Le nom s’harmonise bien avec le message. Par qui convenait-il mieux que fut annoncé le Christ, vertu de Dieu, que par cet ange qui a l’honneur d’avoir avec lui une similitude de nom ? Et la force, qu’est-elle sinon la vertu ? N’allez pas croire qu’il n’était, ni digne ni convenable que le Maître et l’envoyé portassent un nom analogue, car si tous deux s’appellent de même, cette appellation "semblable n’a cependant pas une raison d’être commune de part et d’autre. En effet c’est sous des rapports différents que le Christ et l’Ange sont nommés force ou vertu de Dieu : l’Ange ne l’est que nominalement, mais le Christ l’est substantiellement.

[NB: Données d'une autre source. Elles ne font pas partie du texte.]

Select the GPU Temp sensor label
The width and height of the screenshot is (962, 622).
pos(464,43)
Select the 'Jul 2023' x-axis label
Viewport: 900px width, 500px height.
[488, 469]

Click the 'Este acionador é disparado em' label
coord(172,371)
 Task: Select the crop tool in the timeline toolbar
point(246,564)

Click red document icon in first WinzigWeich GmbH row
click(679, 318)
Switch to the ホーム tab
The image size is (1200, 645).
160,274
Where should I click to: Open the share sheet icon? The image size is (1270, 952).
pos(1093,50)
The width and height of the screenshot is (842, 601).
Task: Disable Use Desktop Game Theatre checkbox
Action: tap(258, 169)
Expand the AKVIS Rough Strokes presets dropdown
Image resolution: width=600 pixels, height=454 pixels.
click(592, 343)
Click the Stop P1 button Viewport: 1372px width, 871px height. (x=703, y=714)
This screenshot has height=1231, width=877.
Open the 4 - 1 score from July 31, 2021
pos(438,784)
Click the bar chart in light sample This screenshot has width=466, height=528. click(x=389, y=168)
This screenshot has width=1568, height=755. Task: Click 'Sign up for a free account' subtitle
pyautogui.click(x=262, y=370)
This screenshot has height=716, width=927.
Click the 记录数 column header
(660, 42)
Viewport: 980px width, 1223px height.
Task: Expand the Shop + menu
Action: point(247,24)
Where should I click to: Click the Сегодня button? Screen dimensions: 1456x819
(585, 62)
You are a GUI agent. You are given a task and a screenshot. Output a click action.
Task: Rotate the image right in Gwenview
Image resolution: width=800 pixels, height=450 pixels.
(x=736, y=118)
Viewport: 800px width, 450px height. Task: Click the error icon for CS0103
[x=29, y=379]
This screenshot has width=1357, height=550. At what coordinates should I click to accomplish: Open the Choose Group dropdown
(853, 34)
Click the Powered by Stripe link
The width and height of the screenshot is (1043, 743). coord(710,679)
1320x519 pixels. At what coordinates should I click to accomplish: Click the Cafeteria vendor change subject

Le Christ est appelé et est en effet la vertu de Dieu ; il est ce plus fort qui survient et, de son bras puissant, terrasse le fort armé qui jusque-là avait gardé sa maison en paix, et lui enlève ainsi les dépouilles de la captivité. Quant à l’Ange, s’il est appelé la force de Dieu, c’est, ou parce qu’il a pour office d’annoncer la venue de cette force elle-même, ou bien parce qu’il devait rassurer une vierge naturellement timide, simple et pudique, que la nouvelle du miracle qui devait s’accomplir en elle allait troubler. « Ne craignez pas, Marie, lui dit-il, vous avez trouvé grâce devant Dieu ». Ce n’est donc pas sans motif que Gabriel est choisi pour ce message, ou plutôt parce qu’il a reçu cette mission, il est désigné à bon droit sous un tel nom".